From a research methods standpoint, then, if VS is a causative agent of NEI dysfunction (a compendium of maladaptative syndromes), it becomes necessary to categorize study subjects for NEI outcomes studies (including symptomatic, or “healthy” asymptomatic subjects) according to presence or absence of identifiable VS, per level, in order to establish appropriate experimental and sham/control arms. If VS is a causative agent for NEI dysfunction/maladaptation, then studying spinal interventions that are performed on patients lacking this putative causative agent (no VS present) would likely lead to null/negative outcomes, and therefore to inappropriate confirmation of the null hypothesis, a classic methodological flaw. Conversely, perhaps NEI or other salutogenic changes observed after spinal manipulation may in fact be bona fide, particularly if (uncharacterized) VS was unknowingly present at the level(s) manipulated, much like one can hit a target on a bullseye if using birdshot.
While a chiropractic adjustment-centered approach acknowledges VS as a variable important to trial design and outcomes, spinal manipulation by its nature does not assess for VS. This discrepancy raises concerns regarding the interpretation of control and experimental outcomes of trials utilizing general spinal manipulation as an interventional approach, particularly those reporting negative results: even if both modes of chiropractic care may address the same spinal segment, perhaps it is the functional condition of the segment and its correction, rather than the segment per se, that dictates outcomes. The next horizon will be to distinguish in more detail the effects of general mobilization or spinal manipulation versus the specific chiropractic adjustment, per level; for example, comparing interventions to a spinal segment that does versus does not bear VS as measured by validated tests [182].
Bearing this distinction in mind, in the following summary sections the general term “chiropractic care” is intended to encompass the more general model of care inclusive of both spinal manipulation and traditional chiropractic care, but if the specific designation “chiropractic adjustment” is used, specific assessment for and correction of VS as a clinical variable was deployed, and results will be discussed accordingly. Importantly, given the clarifications described above, in future published chiropractic studies selection and application of the terms “chiropractic adjustment” or “spinal manipulation” should follow the criteria set forth above, to accurately delineate the functional difference between these two modes of spinal care for research purposes. Deploying the two terms accurately will allow this field to correct the past inappropriate conflation of these non-interchangeable terms [186], leading to a more discrete understanding of the contribution of the functional status of the vertebral level to outcomes of chiropractic care.
The following 10 sections explore the references identified that met our inclusion criteria per keyword, with a consideration of strengths, limitations, biological plausibility, and future directions for each area of study.
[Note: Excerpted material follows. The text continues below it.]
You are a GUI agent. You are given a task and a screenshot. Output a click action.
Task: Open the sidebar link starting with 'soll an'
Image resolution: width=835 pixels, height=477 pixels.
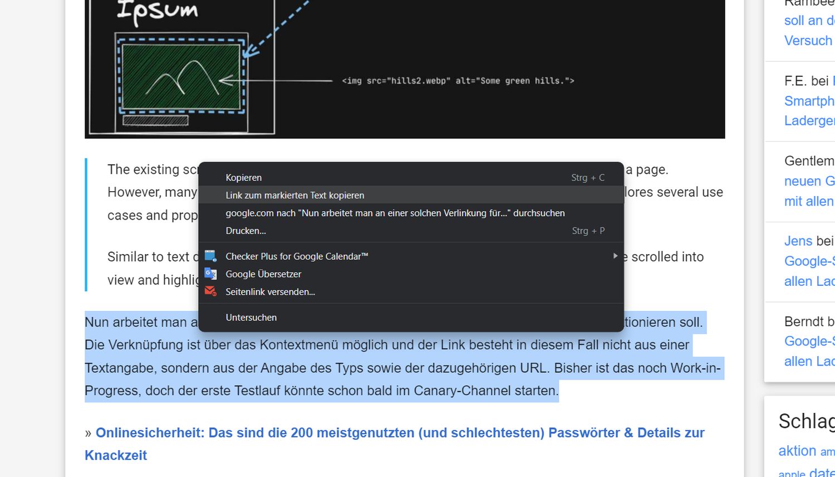tap(809, 21)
The inclusion criteria for this integrative review were purposefully chosen to create a bias toward research documenting quantitative results and should be interpreted as such. Reports describing negative results will, however, be discussed within each results section, to add context. While the theoretical and practical neurophysiological mechanisms by which spinal manipulation [117,201,202] or chiropractic adjustment delivered for VS [181,203,204] exert local and global effects on the nervous system have been reviewed, biologically plausible mechanisms by which chiropractic care may exert effects on the integrated NEI system and its components specifically will be discussed per keyword. Two keyword searches (“Autoimmune” and “Transforming Growth Factor/TGF”) did not yield articles published as of 2022 that met our inclusion criteria, and therefore these topics will not be addressed here.
Blood Pressure
Blood pressure is an integrative adaptive response that weighs inputs from each of the NEI supersystems [205-207]. Restoration of normal blood pressure can be considered not simply as a neural or endocrine change, but rather as a coordinated action, since both short-term and long-term blood pressure regulation requires the integrated actions of multiple cardiovascular, renal, neural, endocrine, immune, and local tissue control systems [208,209]. High blood pressure is connected to multiple worsened patient outcomes; every 10mm mercury reduction of hypertension significantly reduces the risk of coronary heart disease, stroke, and heart failure, and leads to a significant reduction in all-cause mortality [210]. Restoration of a normotensive state from a maladaptive state of either hypertension or hypotension can be considered a salutogenic change, since this would represent a positive change on the health ease/disease continuum [28,29]. Available research literature describing the effect of chiropractic care on blood pressure contains conflicting reports, likely due to methodological differences, and in sum these data support a role for restoration of normal blood pressure with chiropractic care, particularly with correction or reduction of VS in the upper cervical spinal region.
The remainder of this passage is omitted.